▶ TASK DESCRIPTION
Return the lines of the data below, from the one containing "Instruction: Click the" through the very last, exactly and with both ends included; no pictures.

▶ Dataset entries
——————————

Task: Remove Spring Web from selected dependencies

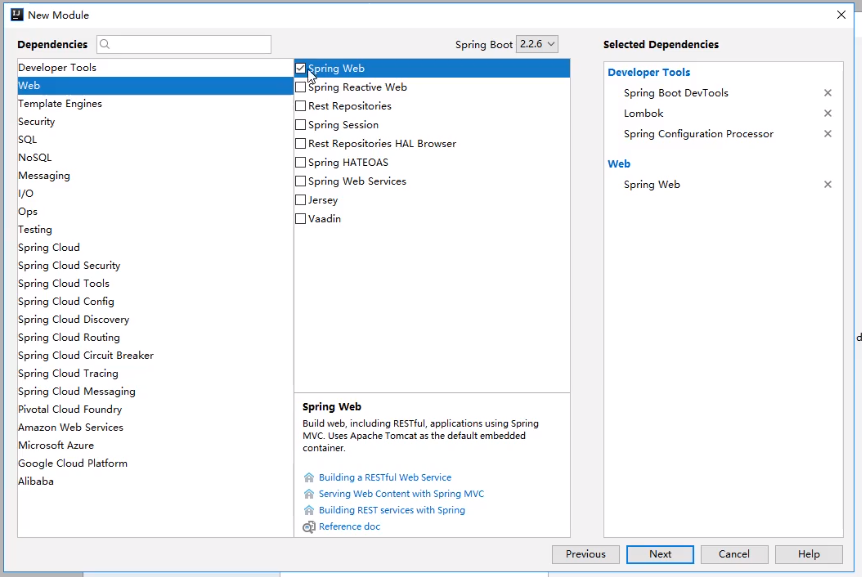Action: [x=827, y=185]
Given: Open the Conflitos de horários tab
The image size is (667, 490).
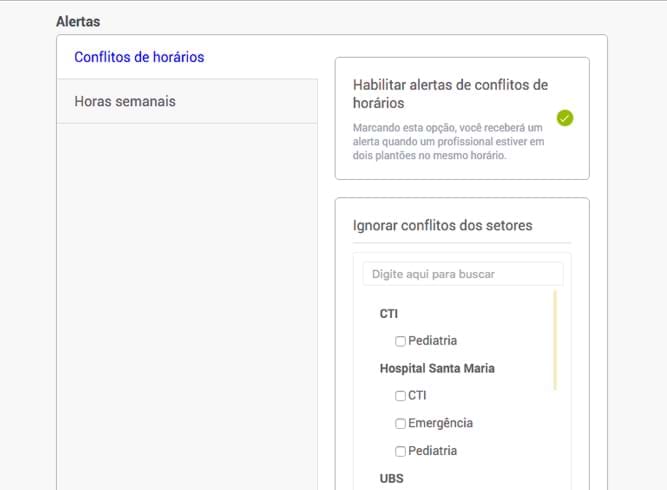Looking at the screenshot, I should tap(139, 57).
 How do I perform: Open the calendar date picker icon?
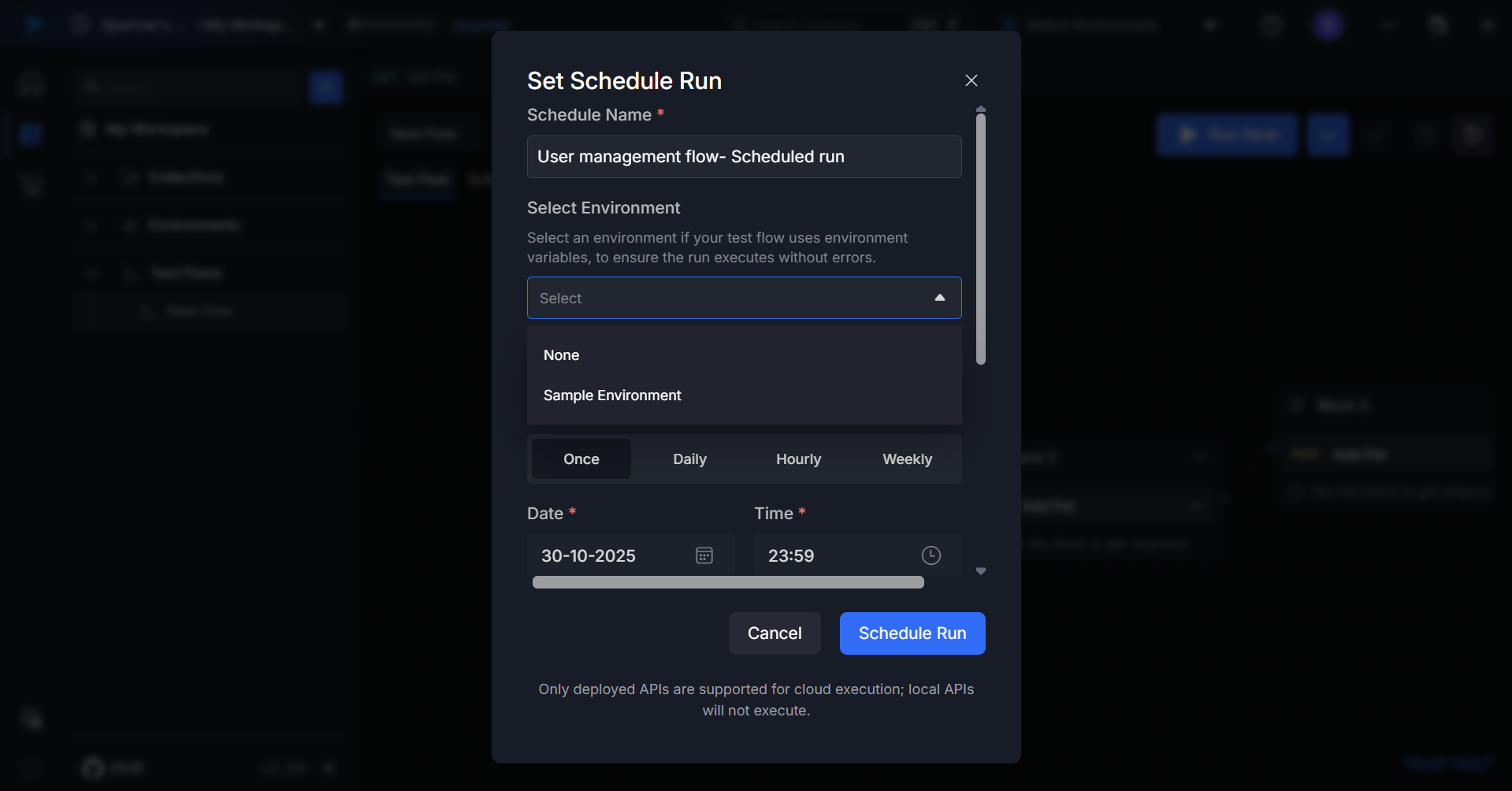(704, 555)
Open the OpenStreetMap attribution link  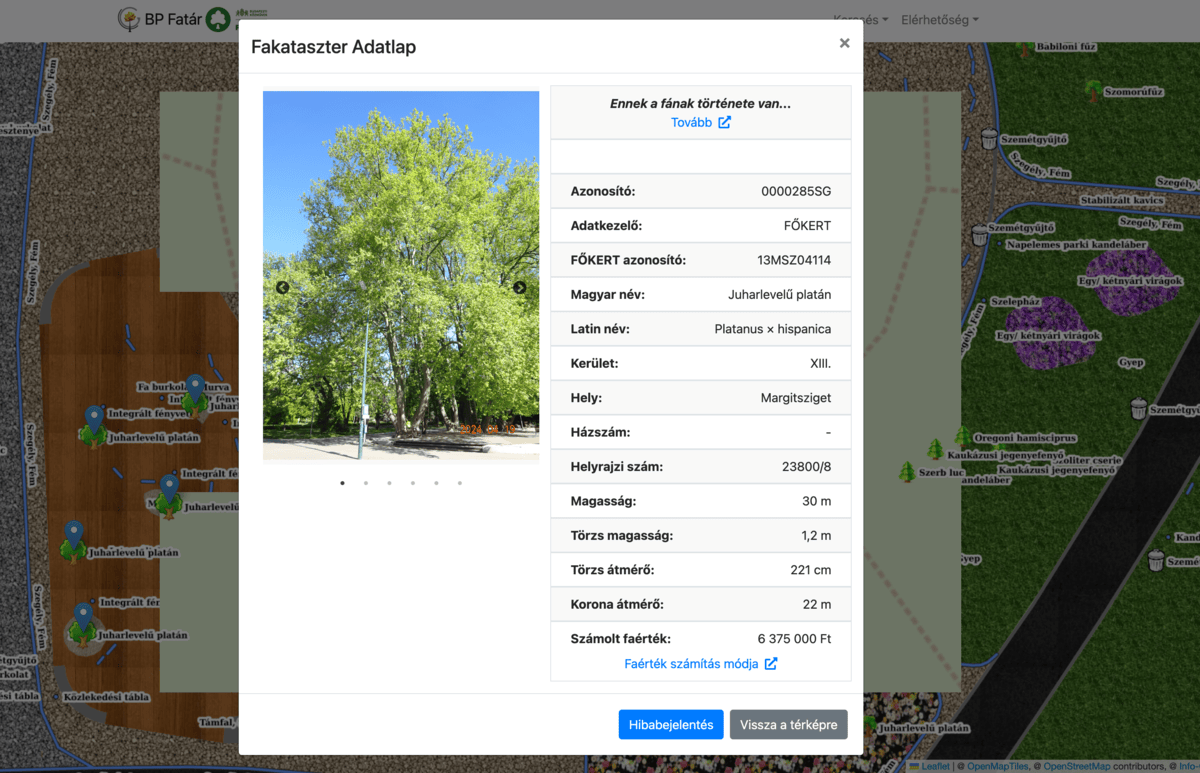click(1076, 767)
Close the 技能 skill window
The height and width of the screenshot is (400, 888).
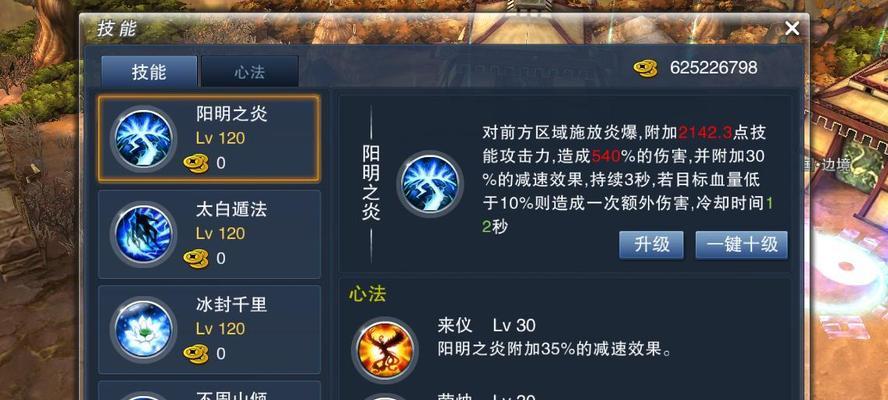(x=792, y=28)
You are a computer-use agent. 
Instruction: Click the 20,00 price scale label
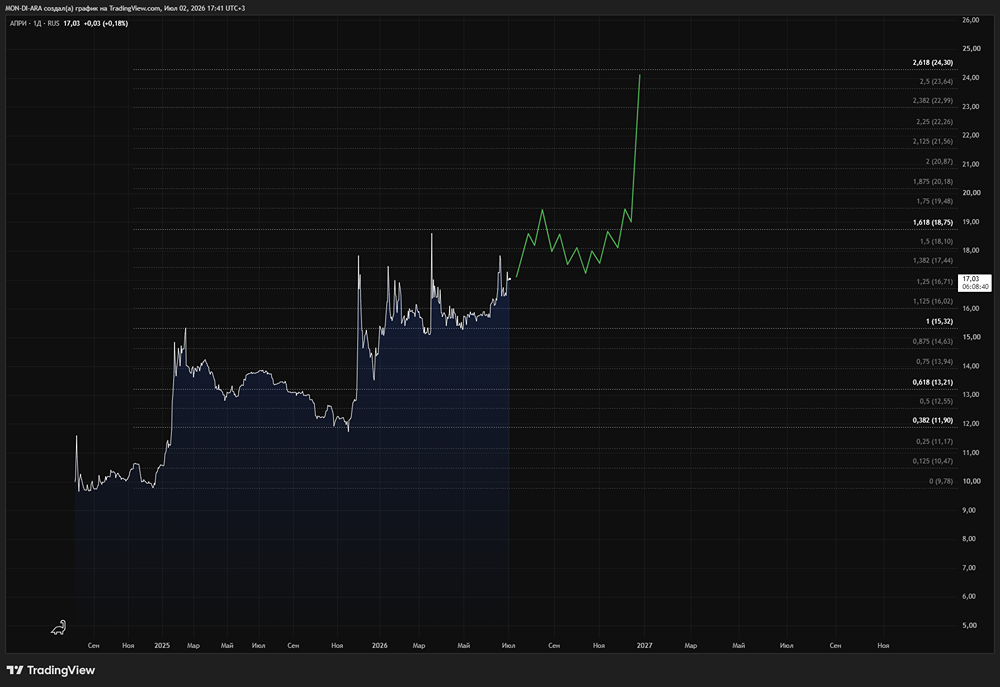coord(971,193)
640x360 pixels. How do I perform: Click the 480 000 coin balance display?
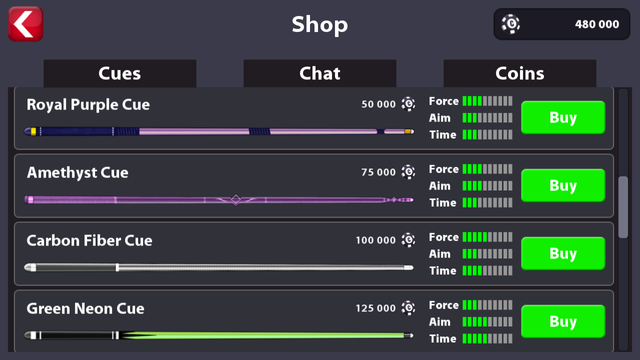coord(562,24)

——————————

▶ OUTPUT OF THE EXERCISE
Instruction: Click the 20,00 price scale label
coord(971,193)
640x360 pixels. How do I perform: Click the 480 000 coin balance display?
coord(562,24)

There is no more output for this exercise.